Task prompt — Convert the material into a JSON list of strings, one string per line with blank lines left out, beginning at its first line and stopping after the line that contains "Naruto_KuN (448, 446)".

════

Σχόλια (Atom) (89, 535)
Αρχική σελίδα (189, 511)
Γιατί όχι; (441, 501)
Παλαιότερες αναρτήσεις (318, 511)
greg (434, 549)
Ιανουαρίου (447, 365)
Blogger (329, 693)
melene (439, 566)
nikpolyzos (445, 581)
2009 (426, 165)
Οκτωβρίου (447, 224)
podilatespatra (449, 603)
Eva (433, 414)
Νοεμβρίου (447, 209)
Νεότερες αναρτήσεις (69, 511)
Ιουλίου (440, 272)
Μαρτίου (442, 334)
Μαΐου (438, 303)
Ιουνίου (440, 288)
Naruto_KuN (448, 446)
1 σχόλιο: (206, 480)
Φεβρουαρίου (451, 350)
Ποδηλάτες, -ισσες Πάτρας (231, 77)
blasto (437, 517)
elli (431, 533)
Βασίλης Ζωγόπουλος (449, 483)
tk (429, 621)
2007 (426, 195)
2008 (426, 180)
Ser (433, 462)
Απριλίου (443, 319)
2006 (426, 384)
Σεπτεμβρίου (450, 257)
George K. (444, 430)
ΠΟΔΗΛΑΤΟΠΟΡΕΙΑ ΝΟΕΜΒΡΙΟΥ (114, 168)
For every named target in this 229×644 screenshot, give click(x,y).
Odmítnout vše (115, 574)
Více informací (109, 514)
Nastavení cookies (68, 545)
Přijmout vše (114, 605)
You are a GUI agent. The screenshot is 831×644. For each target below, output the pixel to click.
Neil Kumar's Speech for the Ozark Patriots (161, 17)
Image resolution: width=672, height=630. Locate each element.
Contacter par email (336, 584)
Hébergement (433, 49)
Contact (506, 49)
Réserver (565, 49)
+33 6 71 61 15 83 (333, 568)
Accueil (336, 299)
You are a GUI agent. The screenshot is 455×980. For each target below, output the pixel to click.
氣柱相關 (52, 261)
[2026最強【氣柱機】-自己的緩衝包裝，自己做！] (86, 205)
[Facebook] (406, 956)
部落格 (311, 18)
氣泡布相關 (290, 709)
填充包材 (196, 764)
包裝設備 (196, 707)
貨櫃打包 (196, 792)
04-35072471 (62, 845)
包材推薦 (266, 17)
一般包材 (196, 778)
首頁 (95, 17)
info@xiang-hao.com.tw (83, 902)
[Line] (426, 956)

════

Exercise result —
[
  "Σχόλια (Atom) (89, 535)",
  "Αρχική σελίδα (189, 511)",
  "Γιατί όχι; (441, 501)",
  "Παλαιότερες αναρτήσεις (318, 511)",
  "greg (434, 549)",
  "Ιανουαρίου (447, 365)",
  "Blogger (329, 693)",
  "melene (439, 566)",
  "nikpolyzos (445, 581)",
  "2009 (426, 165)",
  "Οκτωβρίου (447, 224)",
  "podilatespatra (449, 603)",
  "Eva (433, 414)",
  "Νοεμβρίου (447, 209)",
  "Νεότερες αναρτήσεις (69, 511)",
  "Ιουλίου (440, 272)",
  "Μαρτίου (442, 334)",
  "Μαΐου (438, 303)",
  "Ιουνίου (440, 288)",
  "Naruto_KuN (448, 446)"
]